Sachkunde für alle

Tierärztekammer begrüßt Wiener Hunde-Novelle

Tierecke
04.12.2018 13:06

„Wir begrüßen die aktuelle Debatte um einen qualitätsvollen Umgang zwischen Mensch und Tier in der Hundehaltung. Die in letzter Zeit gehäuft auftretenden Zwischenfälle mit lebensgefährlichen Bissverletzungen durch Hunde haben uns gezeigt, dass Handlungsbedarf besteht,“ erklärt Kurt Frühwirth, Präsident der Österreichischen Tierärztekammer. In Wien müssen alle künftigen Hundebesitzer ab 1. Juli 2019 einen Sachkundenachweis im Umgang mit ihren Vierbeinern erbringen - das erforderliche Wissen sollen künftig speziell ausgebildete Veterinär vermitteln. Die Kammer vergibt ein eigens eingeführtes „ÖTK-Hundezertifikat“ nach bayrischem Vorbild.

Einmal mehr hat der Wiener Landtag das Tierhaltergesetz verschärft. Demnach wurde eine generelle Leinen- und Beißkorbpflicht für Listenhunde eingeführt. Ausnahmen gibt es etwa für Hundeparks mit Einzäunung, in Auslaufzonen ohne Einzäunung gilt keine Leinenpflicht. Auch die bereits öfter genannte Alkoholgrenze von 0,5 Promille für Listenhundebesitzer kommt. Weiters wird es eine Verschärfung beim Hundeführschein geben - etwa eine Wiederholung der Prüfung und zusätzlich vorgeschriebene Trainingseinheiten.
──────
◆ **SCHRIFTLICHE AUFGABE A**:
Schreib aus dem Text zur Wiener Hunde-Novelle den Abschnitt wortgetreu ab, der mit den Worten „Einmal mehr hat“ beginnt und mit „zusätzlich vorgeschriebene Trainingseinheiten.“ endet.

◆ **AUSZÜGE AUS DATENSÄTZEN**:
──────
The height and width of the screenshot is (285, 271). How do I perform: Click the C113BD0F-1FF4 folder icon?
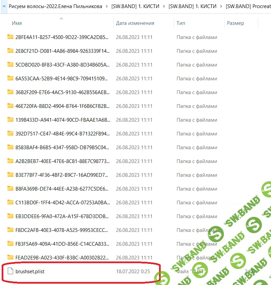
──────
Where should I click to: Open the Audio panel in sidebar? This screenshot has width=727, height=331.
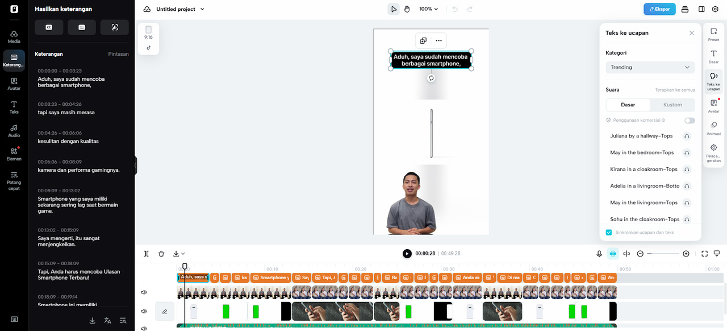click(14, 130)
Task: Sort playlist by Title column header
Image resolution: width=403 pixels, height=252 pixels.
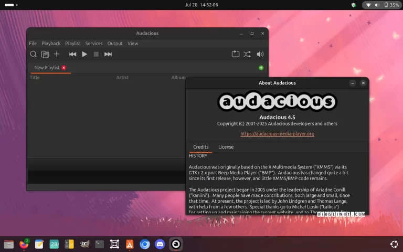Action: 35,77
──────
◆ **SCHRIFTLICHE AUFGABE B**:
Formatiere aus den Datensätzen nur den Abschnitt von der Zeile mit „Task: Sort playlist by Title column header“ bis einschließlich der Zeile mit „Action: 35,77“ als JSON-Liste von Zeichenketten, eine pro Zeile und ohne Leerzeilen. Die Bilder kommen nicht in die Antwort.

◆ **AUSGEARBEITETE LÖSUNG A**:
Einmal mehr hat der Wiener Landtag das Tierhaltergesetz verschärft. Demnach wurde eine generelle Leinen- und Beißkorbpflicht für Listenhunde eingeführt. Ausnahmen gibt es etwa für Hundeparks mit Einzäunung, in Auslaufzonen ohne Einzäunung gilt keine Leinenpflicht. Auch die bereits öfter genannte Alkoholgrenze von 0,5 Promille für Listenhundebesitzer kommt. Weiters wird es eine Verschärfung beim Hundeführschein geben - etwa eine Wiederholung der Prüfung und zusätzlich vorgeschriebene Trainingseinheiten.

◆ **AUSGEARBEITETE LÖSUNG B**:
[
  "Task: Sort playlist by Title column header",
  "Image resolution: width=403 pixels, height=252 pixels.",
  "Action: 35,77"
]